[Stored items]
######

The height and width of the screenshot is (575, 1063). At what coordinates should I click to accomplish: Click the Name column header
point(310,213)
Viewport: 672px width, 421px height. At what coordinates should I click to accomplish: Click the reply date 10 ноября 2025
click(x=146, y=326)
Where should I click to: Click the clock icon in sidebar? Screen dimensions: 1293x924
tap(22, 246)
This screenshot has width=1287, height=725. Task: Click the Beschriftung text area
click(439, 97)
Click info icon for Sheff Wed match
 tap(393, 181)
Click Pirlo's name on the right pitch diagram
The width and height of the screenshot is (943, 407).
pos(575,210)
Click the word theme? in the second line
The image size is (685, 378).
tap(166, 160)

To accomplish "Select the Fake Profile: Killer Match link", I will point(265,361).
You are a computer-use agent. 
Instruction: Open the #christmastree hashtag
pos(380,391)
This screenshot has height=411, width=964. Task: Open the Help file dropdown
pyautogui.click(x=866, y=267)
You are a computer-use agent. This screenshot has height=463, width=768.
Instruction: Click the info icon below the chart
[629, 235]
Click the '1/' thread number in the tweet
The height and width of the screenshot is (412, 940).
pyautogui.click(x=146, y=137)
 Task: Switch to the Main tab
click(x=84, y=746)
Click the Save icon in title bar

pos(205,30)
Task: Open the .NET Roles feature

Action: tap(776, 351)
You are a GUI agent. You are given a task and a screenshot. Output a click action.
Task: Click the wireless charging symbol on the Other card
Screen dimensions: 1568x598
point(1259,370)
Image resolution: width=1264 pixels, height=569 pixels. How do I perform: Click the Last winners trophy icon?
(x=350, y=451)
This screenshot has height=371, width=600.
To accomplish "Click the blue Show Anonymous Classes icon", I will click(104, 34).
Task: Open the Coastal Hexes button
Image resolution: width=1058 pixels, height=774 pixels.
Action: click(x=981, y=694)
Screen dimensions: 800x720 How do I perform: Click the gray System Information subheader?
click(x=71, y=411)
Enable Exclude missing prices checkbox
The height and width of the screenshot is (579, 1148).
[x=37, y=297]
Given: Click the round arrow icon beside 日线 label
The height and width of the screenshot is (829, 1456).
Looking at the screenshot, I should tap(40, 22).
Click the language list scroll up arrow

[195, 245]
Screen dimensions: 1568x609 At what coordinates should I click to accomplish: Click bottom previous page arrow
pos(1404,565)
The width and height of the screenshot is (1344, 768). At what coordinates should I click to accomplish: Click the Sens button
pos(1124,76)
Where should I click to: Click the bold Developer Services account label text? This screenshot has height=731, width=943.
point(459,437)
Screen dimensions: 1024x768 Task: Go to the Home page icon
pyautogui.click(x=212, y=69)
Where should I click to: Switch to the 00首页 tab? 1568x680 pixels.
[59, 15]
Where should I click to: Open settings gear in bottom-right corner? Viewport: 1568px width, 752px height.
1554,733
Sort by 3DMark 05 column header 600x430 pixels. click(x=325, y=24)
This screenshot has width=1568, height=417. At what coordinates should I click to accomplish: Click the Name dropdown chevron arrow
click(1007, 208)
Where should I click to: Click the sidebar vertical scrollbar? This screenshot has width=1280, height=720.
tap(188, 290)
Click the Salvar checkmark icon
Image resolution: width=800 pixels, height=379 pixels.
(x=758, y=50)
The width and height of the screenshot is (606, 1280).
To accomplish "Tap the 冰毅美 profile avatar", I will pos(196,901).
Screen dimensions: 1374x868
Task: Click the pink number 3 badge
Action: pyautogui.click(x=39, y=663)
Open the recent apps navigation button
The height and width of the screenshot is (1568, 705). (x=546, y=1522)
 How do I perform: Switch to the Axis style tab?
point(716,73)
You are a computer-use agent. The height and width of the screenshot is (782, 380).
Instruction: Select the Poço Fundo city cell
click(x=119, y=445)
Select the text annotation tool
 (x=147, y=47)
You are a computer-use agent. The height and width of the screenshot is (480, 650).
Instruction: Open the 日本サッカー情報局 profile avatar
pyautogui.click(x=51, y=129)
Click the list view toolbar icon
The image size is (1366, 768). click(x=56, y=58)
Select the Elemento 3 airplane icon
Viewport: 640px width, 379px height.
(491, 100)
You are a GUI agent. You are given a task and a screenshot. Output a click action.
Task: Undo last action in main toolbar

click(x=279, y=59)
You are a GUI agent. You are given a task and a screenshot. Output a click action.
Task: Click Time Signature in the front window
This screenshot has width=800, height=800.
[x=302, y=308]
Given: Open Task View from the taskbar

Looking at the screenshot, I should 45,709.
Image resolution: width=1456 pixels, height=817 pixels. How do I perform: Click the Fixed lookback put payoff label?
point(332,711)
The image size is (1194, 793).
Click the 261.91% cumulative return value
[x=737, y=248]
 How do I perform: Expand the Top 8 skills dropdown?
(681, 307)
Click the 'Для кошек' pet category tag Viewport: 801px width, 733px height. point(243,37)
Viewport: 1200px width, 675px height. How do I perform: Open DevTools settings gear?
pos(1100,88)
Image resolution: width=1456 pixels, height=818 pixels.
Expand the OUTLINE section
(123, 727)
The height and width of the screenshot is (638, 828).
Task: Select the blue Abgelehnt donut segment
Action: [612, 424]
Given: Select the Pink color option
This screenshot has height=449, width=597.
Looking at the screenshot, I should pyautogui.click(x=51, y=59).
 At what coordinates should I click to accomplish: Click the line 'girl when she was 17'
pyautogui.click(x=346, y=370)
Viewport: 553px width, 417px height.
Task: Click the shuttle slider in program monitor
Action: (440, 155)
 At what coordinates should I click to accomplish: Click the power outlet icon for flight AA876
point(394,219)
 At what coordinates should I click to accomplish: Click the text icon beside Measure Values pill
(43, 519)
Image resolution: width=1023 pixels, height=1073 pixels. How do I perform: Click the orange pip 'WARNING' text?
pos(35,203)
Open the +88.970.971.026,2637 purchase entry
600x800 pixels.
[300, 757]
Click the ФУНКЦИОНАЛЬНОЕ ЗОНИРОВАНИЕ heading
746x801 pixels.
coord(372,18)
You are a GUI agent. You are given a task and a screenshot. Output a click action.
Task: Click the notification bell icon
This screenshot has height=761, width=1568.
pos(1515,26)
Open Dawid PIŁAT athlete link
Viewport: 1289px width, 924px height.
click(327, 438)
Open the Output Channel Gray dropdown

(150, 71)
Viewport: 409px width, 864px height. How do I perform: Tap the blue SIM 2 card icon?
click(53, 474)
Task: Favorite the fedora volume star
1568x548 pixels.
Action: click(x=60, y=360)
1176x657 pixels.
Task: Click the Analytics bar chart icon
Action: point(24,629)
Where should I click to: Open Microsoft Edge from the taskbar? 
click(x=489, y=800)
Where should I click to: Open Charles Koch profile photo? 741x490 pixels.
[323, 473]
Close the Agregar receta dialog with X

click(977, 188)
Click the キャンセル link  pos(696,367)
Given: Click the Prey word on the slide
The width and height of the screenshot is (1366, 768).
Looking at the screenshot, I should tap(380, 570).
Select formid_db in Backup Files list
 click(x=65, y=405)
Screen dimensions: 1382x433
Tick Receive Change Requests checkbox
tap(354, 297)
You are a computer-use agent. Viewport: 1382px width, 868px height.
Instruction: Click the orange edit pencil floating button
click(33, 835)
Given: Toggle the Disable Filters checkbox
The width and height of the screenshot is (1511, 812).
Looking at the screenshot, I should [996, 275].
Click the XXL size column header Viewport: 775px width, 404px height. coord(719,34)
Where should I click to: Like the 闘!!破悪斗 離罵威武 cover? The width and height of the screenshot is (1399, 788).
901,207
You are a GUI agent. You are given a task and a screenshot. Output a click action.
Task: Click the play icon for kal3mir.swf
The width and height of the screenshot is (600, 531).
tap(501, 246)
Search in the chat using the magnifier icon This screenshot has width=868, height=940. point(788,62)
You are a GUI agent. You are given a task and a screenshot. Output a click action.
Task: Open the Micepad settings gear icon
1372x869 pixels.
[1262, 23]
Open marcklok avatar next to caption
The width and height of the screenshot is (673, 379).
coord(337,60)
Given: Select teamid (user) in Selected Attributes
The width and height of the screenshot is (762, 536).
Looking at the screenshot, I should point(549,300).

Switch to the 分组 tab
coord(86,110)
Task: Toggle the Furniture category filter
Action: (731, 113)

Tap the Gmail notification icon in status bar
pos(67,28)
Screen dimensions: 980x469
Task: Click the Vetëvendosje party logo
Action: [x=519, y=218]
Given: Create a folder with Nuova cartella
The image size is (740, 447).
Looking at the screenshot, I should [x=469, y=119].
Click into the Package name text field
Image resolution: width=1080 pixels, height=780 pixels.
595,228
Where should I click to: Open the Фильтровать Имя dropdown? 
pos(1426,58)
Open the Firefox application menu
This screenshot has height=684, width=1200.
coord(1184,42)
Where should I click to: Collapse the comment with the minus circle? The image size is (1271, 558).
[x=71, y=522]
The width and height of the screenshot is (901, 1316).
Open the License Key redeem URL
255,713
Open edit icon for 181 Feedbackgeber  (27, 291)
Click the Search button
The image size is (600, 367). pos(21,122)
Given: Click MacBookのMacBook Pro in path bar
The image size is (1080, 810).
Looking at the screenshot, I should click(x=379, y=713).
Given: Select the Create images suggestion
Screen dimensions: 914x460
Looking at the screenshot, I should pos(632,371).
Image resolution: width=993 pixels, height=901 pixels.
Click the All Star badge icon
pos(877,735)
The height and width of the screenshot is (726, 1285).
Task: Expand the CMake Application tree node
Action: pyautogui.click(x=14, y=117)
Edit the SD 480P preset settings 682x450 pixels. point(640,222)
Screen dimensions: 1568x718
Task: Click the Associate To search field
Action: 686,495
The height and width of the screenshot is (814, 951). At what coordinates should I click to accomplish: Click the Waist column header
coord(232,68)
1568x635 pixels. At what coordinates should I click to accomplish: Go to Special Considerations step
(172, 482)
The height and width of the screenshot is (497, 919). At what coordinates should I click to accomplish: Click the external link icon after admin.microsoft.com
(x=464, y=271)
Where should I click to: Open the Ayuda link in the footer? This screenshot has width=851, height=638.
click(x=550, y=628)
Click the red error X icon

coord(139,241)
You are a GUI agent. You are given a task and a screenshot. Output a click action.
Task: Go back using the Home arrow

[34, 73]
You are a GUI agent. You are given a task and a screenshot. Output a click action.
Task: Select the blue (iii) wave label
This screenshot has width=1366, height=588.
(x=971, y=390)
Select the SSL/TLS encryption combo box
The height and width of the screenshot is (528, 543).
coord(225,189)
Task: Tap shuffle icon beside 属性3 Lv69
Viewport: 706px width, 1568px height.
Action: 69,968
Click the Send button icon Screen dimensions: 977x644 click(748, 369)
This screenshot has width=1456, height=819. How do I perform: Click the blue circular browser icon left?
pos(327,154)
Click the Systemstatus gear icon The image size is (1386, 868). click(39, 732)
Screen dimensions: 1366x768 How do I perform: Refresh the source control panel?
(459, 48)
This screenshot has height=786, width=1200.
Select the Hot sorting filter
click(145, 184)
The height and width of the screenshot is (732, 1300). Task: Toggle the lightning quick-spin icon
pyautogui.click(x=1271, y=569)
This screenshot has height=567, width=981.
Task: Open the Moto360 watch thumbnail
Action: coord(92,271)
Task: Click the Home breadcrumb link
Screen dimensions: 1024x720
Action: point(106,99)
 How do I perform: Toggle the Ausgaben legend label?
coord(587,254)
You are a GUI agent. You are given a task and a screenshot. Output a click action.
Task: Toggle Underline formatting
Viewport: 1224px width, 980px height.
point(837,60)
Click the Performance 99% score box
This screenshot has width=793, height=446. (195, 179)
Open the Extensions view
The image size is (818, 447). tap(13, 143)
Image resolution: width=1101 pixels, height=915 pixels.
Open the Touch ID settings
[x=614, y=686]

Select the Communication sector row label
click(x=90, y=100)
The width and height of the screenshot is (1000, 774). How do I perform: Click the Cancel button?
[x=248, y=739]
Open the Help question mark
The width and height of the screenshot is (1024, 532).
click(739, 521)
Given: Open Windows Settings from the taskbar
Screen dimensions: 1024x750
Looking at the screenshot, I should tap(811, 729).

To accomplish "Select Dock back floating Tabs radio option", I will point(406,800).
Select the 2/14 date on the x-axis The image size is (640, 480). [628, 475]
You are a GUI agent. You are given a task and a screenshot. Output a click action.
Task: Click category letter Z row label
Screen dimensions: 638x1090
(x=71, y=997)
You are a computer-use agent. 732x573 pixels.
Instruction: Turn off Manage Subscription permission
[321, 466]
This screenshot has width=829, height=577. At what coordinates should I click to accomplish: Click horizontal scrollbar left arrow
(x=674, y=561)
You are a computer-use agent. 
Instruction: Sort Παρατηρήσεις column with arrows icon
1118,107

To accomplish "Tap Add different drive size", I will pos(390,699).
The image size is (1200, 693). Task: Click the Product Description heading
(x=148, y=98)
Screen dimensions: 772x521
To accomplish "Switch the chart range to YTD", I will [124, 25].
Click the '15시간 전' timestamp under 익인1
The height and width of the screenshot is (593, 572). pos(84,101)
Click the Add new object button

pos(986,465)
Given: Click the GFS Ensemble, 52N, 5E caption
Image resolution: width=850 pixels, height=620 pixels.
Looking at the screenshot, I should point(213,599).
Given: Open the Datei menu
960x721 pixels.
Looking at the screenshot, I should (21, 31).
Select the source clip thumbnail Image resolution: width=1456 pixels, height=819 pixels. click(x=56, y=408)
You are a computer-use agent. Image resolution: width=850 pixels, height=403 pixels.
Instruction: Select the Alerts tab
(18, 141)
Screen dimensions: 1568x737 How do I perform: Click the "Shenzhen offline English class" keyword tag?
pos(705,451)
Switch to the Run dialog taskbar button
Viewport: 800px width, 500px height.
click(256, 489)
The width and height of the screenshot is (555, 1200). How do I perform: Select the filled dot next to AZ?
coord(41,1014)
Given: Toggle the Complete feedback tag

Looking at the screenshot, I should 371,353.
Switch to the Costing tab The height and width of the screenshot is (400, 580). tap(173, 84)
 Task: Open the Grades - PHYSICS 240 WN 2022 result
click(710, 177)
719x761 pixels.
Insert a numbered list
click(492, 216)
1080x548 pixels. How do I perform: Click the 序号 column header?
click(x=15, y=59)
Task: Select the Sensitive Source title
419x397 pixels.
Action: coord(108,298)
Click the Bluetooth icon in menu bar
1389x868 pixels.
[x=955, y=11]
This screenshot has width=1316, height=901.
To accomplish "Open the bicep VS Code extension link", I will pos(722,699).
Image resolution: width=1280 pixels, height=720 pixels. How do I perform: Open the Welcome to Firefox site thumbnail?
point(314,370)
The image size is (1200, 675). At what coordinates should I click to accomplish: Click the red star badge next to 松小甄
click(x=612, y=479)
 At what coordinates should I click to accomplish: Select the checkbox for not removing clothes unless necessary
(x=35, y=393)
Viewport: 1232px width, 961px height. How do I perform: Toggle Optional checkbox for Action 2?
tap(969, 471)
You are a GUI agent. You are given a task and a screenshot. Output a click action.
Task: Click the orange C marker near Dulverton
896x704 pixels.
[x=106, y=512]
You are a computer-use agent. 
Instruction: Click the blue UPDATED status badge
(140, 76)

######

Exercise: Transcribe each line of the data above, unaltered, from the one where "Task: Favorite the fedora volume star" appears to the one where "Given: Select teamid" appears, inclusive of both.

Solution to this exercise:
Task: Favorite the fedora volume star
1568x548 pixels.
Action: click(x=60, y=360)
1176x657 pixels.
Task: Click the Analytics bar chart icon
Action: point(24,629)
Where should I click to: Open Microsoft Edge from the taskbar? 
click(x=489, y=800)
Where should I click to: Open Charles Koch profile photo? 741x490 pixels.
[323, 473]
Close the Agregar receta dialog with X

click(977, 188)
Click the キャンセル link  pos(696,367)
Given: Click the Prey word on the slide
The width and height of the screenshot is (1366, 768).
Looking at the screenshot, I should tap(380, 570).
Select formid_db in Backup Files list
 click(x=65, y=405)
Screen dimensions: 1382x433
Tick Receive Change Requests checkbox
tap(354, 297)
You are a computer-use agent. Viewport: 1382px width, 868px height.
Instruction: Click the orange edit pencil floating button
click(33, 835)
Given: Toggle the Disable Filters checkbox
The width and height of the screenshot is (1511, 812).
Looking at the screenshot, I should [996, 275].
Click the XXL size column header Viewport: 775px width, 404px height. coord(719,34)
Where should I click to: Like the 闘!!破悪斗 離罵威武 cover? The width and height of the screenshot is (1399, 788).
901,207
You are a GUI agent. You are given a task and a screenshot. Output a click action.
Task: Click the play icon for kal3mir.swf
The width and height of the screenshot is (600, 531).
tap(501, 246)
Search in the chat using the magnifier icon This screenshot has width=868, height=940. point(788,62)
You are a GUI agent. You are given a task and a screenshot. Output a click action.
Task: Open the Micepad settings gear icon
1372x869 pixels.
[1262, 23]
Open marcklok avatar next to caption
The width and height of the screenshot is (673, 379).
coord(337,60)
Given: Select teamid (user) in Selected Attributes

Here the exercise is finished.